El derecho a la intimidad y la discreción del vestuario siempre protegerá si Roberto Guerra lloró o no el pasado jueves en el Buesa Arena tras el triple asesino de Heurtel. Sus ojos enrojecidos daban algún indicio, al menos, de rabia e impotencia. Él más que nadie sabía lo que representaba para todos un Gran Canaria en semifinales.

El pasado mes de diciembre Roberto Guerra era un trabajador eventual, con un contrato con el primer equipo que se iba renovando de quincena en quincena. Un compañero suyo, en un pasillo, hablaba sobre él. «Sería una putada que no lo renovaran. Aporta en la pista mucho más de lo que parece, pero donde realmente es indispensable es en el vestuario. Es un tío fantástico que nos da muchísimo». Guerra siguió hasta el final y pudo enterrar la frustración que con él vivieron muchos en la última década, llegar a una semifinal de la Copa del Rey y otra de Liga.
Guerra ha regresado a su casa, donde se curtió desde la camiseta verde de los Salesianos hasta ser el emblema mediático de la entidad. Solo Jim Moran (358) supera el número de partidos jugados por el de Marzagán (270) bajo heráldica claretiana, un hecho que le convierte en histórico.
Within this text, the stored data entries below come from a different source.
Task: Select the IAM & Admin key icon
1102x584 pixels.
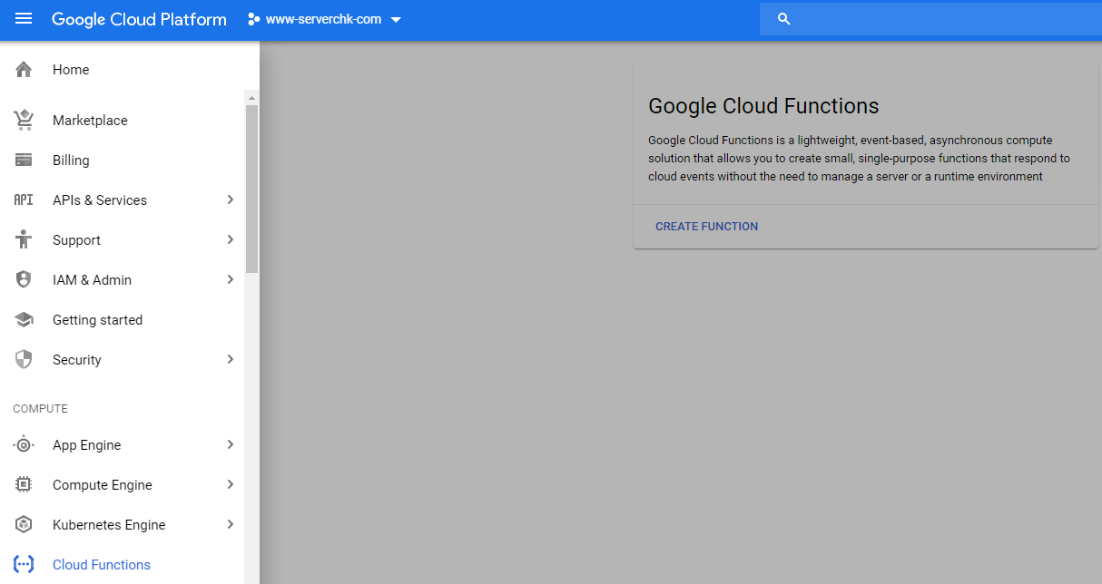Action: [x=24, y=279]
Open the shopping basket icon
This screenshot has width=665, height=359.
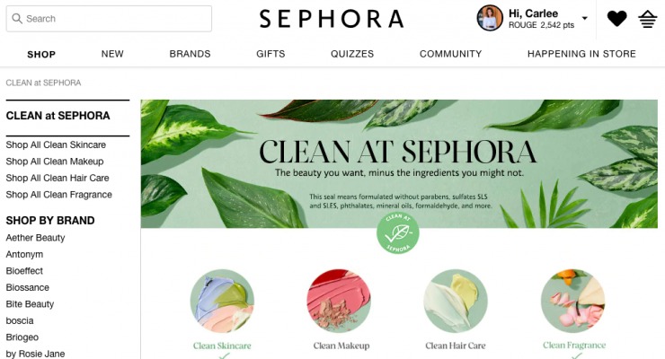pos(648,19)
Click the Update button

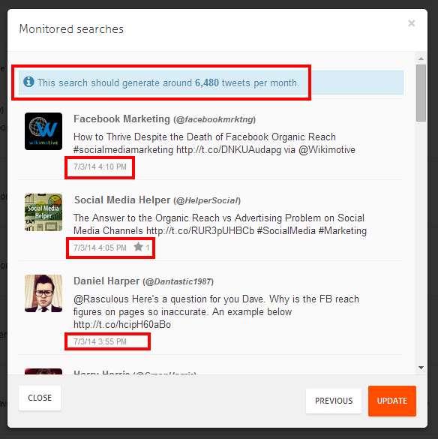(392, 401)
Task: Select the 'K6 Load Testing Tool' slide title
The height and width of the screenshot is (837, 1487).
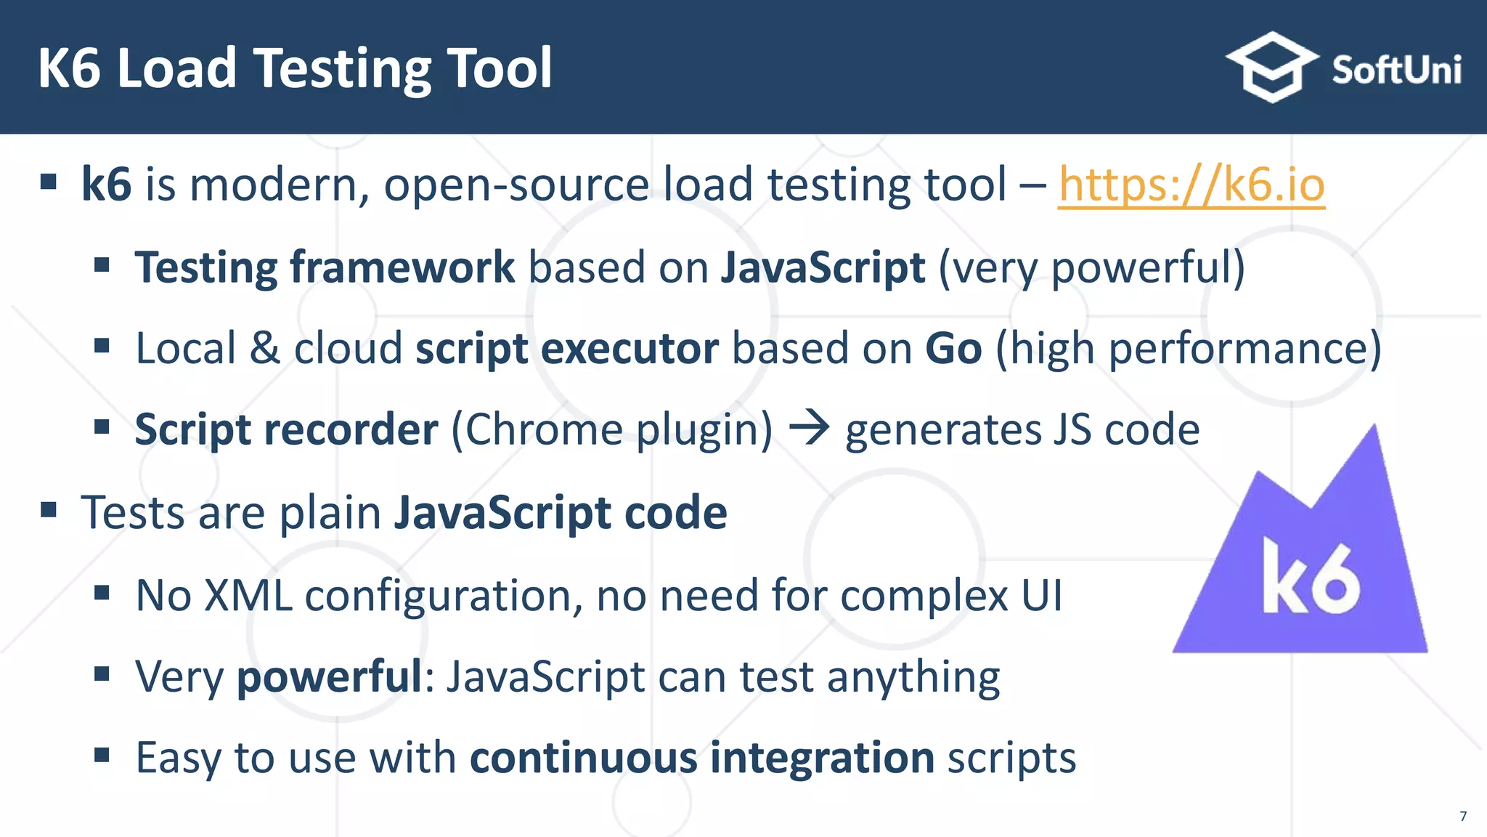Action: [x=295, y=68]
Hace 10 años, el 22 de mayo de 2003, Roberto Guerra jugó ante Estudiantes su primer partido en unas eliminatorias por el título con el Gran Canaria. Con él se ejemplifica la magnitud de lo conseguido. «Para los que llevamos muchos años aquí  significa muchísimo. Una de las experiencias más bonitas que he vivido en el baloncesto. Estoy superorgulloso por mis compañeros que siempre han estado ahí aunque nunca hubiéramos dado este pasito más», confiesa con perspectiva.

El escolta fue reclutado a principio de temporada para el filial de LEB Plata. Deshecho el acuerdo con el UB La Palma, un grupo de jóvenes era reunido para competir en la tercera categoría. Guerra, junto a Juanmi Morales y Añaterve Cruz, fueron fichados para dar madurez y aportar cuajo a los noveles. Las lesiones y los problemas de cupos le hicieron ir ocupando una ficha provisional con el grupo ACB, hasta que su trabajo le valido para seguir hasta el final.

En las eliminatorias por el título ha ido creciendo a su mejor nivel de la temporada. Especialmente en el primer duelo de la serie en la que hizo 10 puntos. «Ahora recuerdo momentos no tan buenos, y lo hago viendo que tenemos un equipazo y una gente que está muy implicada con el club. Quiero disfrutarlo. ««Ha costado lo suyo. Nos lo merecemos y debemos disfrutarlo. Lo merecemos por complicidad y compromiso».